I love the program. I love that man’s creativity. I even find his politics principled and sincere, even if I do not share his judgment about what is right for the country. The problem is that he is espousing his ideology on a program broadcast with my tax dollars. Months away from a national election he is holding a Democratic Party political rally adapted to the PBS and NPR format.
There can be no mistaking what is going on. The music, jokes, poems, lyrics, dialogue, it all has a Democrat theme, and for those who don’t get it he drives it home with out of the closet monologues about the stupidity of Republicans. This is not ironic, and any jabs at democrats are token and draw no blood like the Republican jokes do. Just to close the deal, he will have George McGovern come on stage and talk about how sad he is America has lost its way.
Even so, if it were not taxpayer funded I might become a sponsoring listener. But as is, I just bristle with anger at the hypocrisy of it. The attempts to bring in diverse options and supposedly allow all side to be represented are intellectual and ideological tokenism. We all know where the PBS and NPR producers are coming from, so let’s not pretend we don’t.
Finally, one of my friends may have touched on something when she mentioned a moratorium on news and opinion programming. I think it would have to be permanent and I am not sure it would work, but it may well be that those who really want to save Big Bird and need to get rid of Diane Rheem. I have no problem with Daniel Shore, Nina Tottenberg, Kojo Nambi and Garrison Keilor, I might even tune them in and make a listener pledge, as long as not one damn dime of my tax dollars goes to support the broadcast operation that puts them on the air.
You may think the news and opinion programming is balanced, because the people who have controlled NPR and its program content up until now have a worldview that you substantially share, or at least the net result is one you accept or like. Believe me, if the people with whom I share a worldview are able to gain control of PBS, those who like the current programming are not going to accept or like the net result. They are not going to want their tax dollars to support it any more.
My point is that none of us should be in the position of having to support with our tax dollars programming that we can not accept, that we believe is intellectually dishonest. I don’t want you to be put in that position, and you should not want to put me in that position.
The mere fact that people who I tend to agree with are even questioning the content of the PBS/NPR programming is leading to howls about journalistic and editorial independence.
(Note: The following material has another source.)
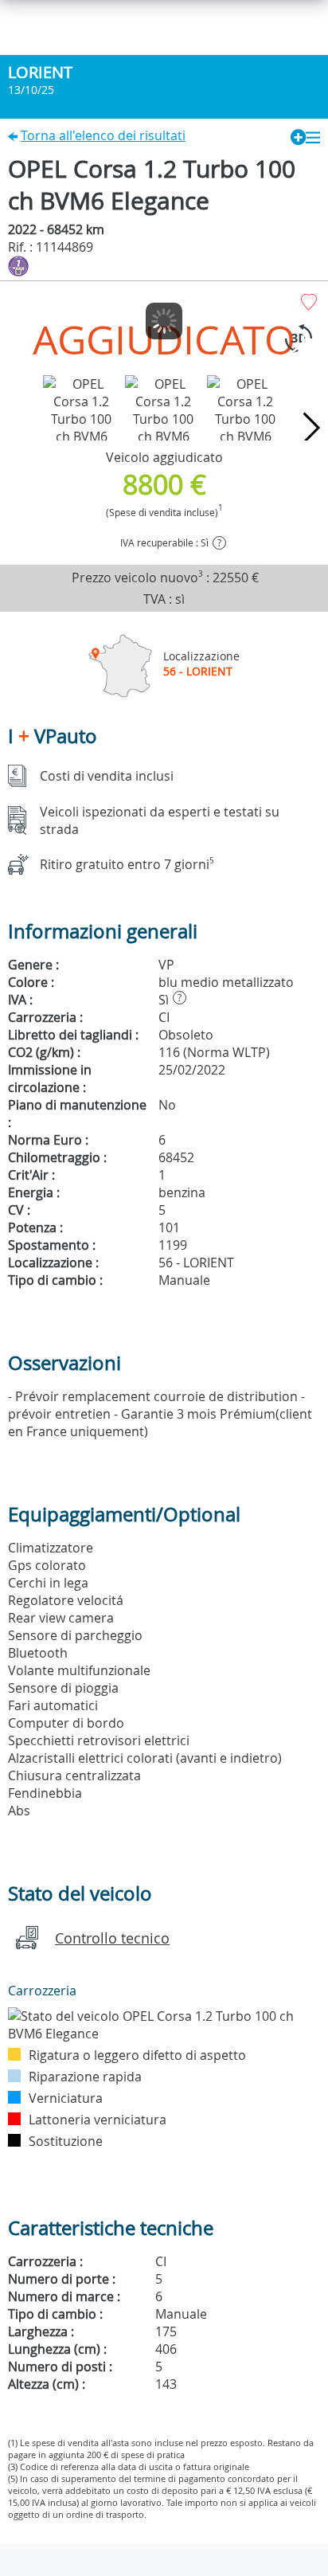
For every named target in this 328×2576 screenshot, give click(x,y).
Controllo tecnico (112, 1938)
Wait until people I agree with actually start controlling the programming! Then those who support PBS now will protest, but will they then accept ou
arr arguments that we should have what we regard as “editorial independence” to take PBS and NPR wherever we want to even though it is supported by their tax dollars?
Those who defend PBS and NPR right now seem to suffer from the delusion that there is some objective standard of journalistic independence and veracity, and that the current programming is balanced and truthful. That is subjective, it is highly political and ideological, and it is predicated on the scary notion that the government can operate a news program according to standards of journalistic independence and principles of a free press.
We can all agree to disagree, that is fine. However, none of us should have to subsidize that disagreement with our tax dollars, or be told we are politicizing something non-political by trying to end or take over the programs on PBS and NPR. This is all about politics, always has been, always will be, as long as the government is operating news and opinion broadcasting. The only way to end the problem of political influence is to end government sponsorship of the programs. Privatize CPB now.